Exercise directions — Take the material below and reproduce, word for word, only the lines from the line with "Task: Click the 抵抗伤害 tag button" through the line with "Image resolution: width=650".

Source data —
-=-=-=-=-

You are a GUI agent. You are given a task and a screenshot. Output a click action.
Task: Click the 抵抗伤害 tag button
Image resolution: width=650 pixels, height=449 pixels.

-=-=-=-=-

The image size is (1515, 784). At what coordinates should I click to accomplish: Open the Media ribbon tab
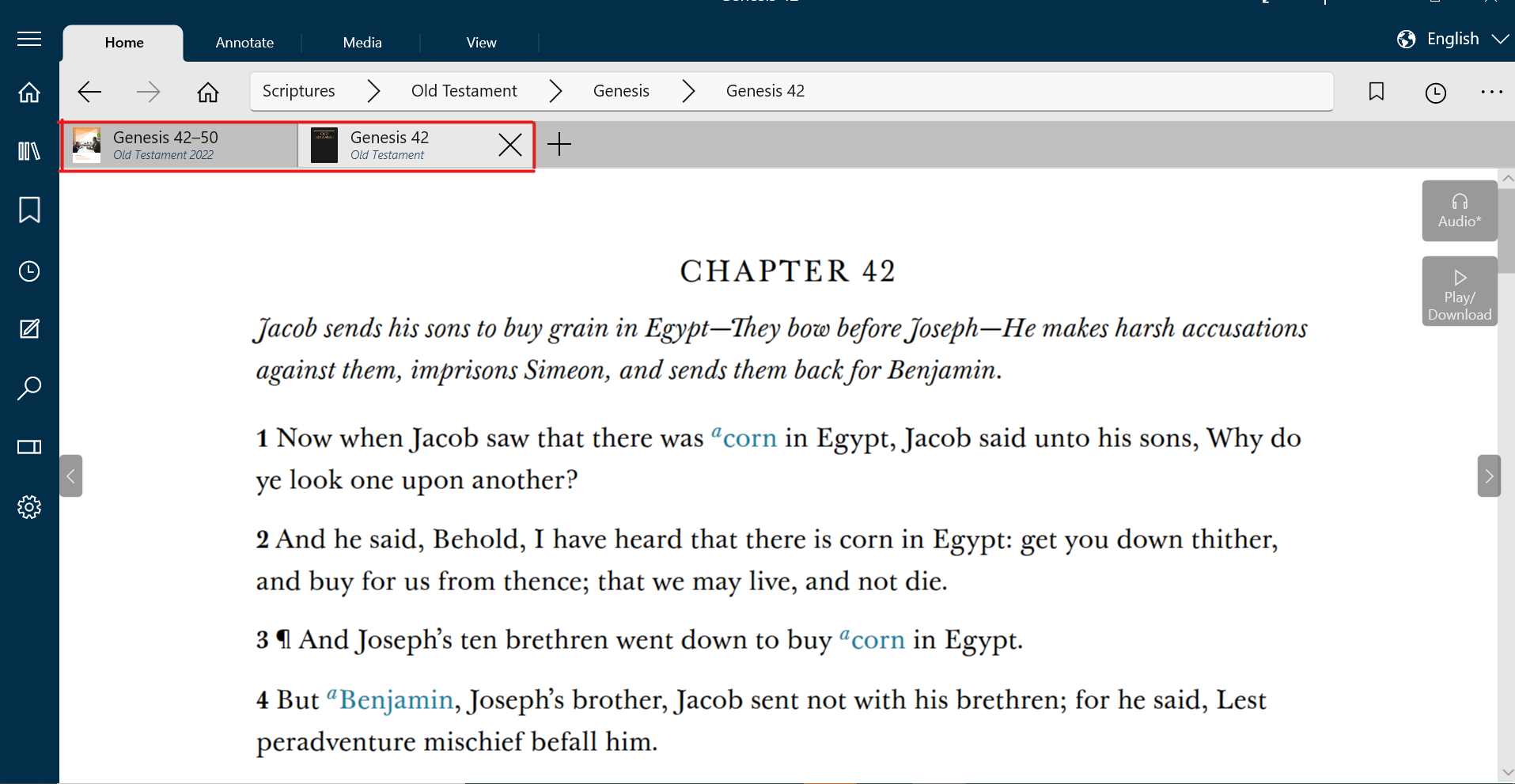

-=-=-=-=-

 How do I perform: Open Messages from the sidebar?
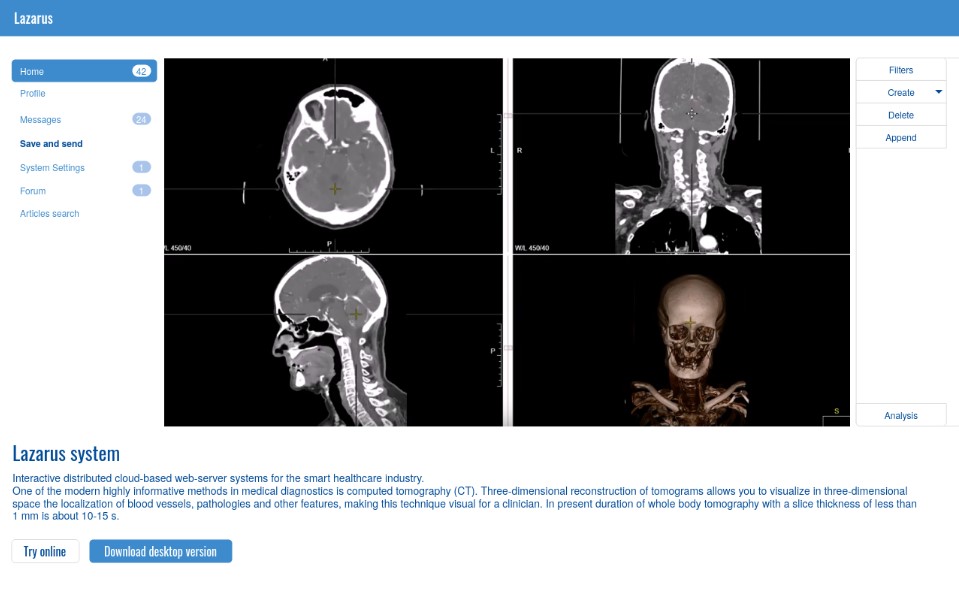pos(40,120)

-=-=-=-=-

Task answer —
Task: Click the 抵抗伤害 tag button
Image resolution: width=650 pixels, height=449 pixels.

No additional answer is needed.